Für Anbieter, die auf bestehenden Marktplätzen verkaufen wollen, sind diese Kriterien zentral: Gebührenstruktur (Fix- vs. variable Kosten), Wettbewerbsdichte in der eigenen Kategorie, Reichweite in der Zielregion, Logistik- und Zahlungsoptionen sowie die Qualität der Kundenerfahrung. Für bestimmte Märkte oder Kategorien kann ein spezialisierter Marktplatz besser funktionieren als ein Generalist – Etsy schlägt Amazon bei Handgefertigtem, Vinted schlägt eBay bei Second-Hand-Mode. Testen Sie idealerweise mit einem klaren Produktfokus und messbaren Zielen (Conversion, Retourenquote, Marge), bevor Sie auf weitere Plattformen ausweiten.

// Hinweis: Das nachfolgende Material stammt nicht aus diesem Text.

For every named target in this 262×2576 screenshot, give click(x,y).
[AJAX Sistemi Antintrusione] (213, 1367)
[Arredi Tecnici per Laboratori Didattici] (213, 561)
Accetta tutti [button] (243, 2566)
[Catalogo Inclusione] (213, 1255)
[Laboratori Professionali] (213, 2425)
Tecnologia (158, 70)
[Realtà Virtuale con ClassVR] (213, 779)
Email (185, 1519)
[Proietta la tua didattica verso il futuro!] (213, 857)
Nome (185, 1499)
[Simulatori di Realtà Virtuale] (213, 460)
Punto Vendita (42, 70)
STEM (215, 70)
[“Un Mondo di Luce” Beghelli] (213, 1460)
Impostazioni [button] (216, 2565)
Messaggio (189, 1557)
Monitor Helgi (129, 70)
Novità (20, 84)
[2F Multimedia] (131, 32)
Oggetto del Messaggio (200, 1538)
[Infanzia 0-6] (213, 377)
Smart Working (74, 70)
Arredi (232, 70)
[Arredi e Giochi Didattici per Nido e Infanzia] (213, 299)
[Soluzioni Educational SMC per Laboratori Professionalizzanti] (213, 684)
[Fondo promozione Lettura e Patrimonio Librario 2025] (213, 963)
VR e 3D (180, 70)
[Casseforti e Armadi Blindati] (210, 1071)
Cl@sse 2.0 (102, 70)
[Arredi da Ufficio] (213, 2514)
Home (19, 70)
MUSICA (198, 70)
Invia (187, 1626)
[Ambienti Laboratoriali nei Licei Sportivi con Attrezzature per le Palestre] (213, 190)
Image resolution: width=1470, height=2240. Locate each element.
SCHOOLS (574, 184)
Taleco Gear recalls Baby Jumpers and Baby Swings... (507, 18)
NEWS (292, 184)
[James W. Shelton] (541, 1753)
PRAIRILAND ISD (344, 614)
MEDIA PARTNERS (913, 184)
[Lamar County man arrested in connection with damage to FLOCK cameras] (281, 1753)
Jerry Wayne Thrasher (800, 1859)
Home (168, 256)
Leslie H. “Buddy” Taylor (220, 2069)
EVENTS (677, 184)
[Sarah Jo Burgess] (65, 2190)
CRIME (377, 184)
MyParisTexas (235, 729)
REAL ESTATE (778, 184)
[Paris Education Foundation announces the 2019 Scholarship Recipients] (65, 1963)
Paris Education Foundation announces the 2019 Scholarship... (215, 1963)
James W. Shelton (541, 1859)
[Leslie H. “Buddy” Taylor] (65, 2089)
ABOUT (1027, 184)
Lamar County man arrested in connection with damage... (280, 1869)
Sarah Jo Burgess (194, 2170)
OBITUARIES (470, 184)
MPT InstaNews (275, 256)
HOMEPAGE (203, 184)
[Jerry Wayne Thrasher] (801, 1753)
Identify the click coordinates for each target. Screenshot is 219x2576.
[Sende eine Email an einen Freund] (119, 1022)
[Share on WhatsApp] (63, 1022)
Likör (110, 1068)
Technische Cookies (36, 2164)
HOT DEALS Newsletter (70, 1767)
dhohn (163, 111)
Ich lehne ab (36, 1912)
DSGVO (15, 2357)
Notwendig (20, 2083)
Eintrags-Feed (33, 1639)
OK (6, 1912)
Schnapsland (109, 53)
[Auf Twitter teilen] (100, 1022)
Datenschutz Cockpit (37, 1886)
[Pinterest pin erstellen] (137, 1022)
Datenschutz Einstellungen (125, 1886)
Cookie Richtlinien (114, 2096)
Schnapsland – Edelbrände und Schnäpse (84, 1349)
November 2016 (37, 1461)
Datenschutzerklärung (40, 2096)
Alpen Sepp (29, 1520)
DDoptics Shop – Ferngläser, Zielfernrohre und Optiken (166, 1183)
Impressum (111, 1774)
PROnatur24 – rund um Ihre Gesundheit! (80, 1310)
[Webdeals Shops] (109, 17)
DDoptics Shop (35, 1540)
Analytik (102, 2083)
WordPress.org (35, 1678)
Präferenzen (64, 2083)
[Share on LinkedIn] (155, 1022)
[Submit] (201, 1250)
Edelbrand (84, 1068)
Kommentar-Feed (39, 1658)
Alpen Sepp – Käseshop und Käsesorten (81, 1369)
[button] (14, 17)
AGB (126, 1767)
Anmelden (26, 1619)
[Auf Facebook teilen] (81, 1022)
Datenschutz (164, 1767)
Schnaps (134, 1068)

5) Warum sind Kundenbewertungen so zentral – und wie kann man sie strategisch nutzen?

Bewertungen sind eines der wirksamsten Conversion-Instrumente überhaupt: Sie erhöhen das Vertrauen, beeinflussen Kaufentscheidungen und verbessern die Sichtbarkeit von Angeboten in den internen Suchalgorithmen vieler Plattformen. Strategisch helfen saubere Produktbeschreibungen, schnelle Lieferung, konsistenter Service und ein professioneller Umgang mit Kritik. Positive Bewertungen wirken wie dauerhaftes Marketing – und liefern gleichzeitig wertvolles Feedback zur Optimierung von Angebot und Prozessen. Bei eigenen Marktplätzen sollten Bewertungssysteme von Tag eins Teil des Produkts sein, nicht erst in Version 2.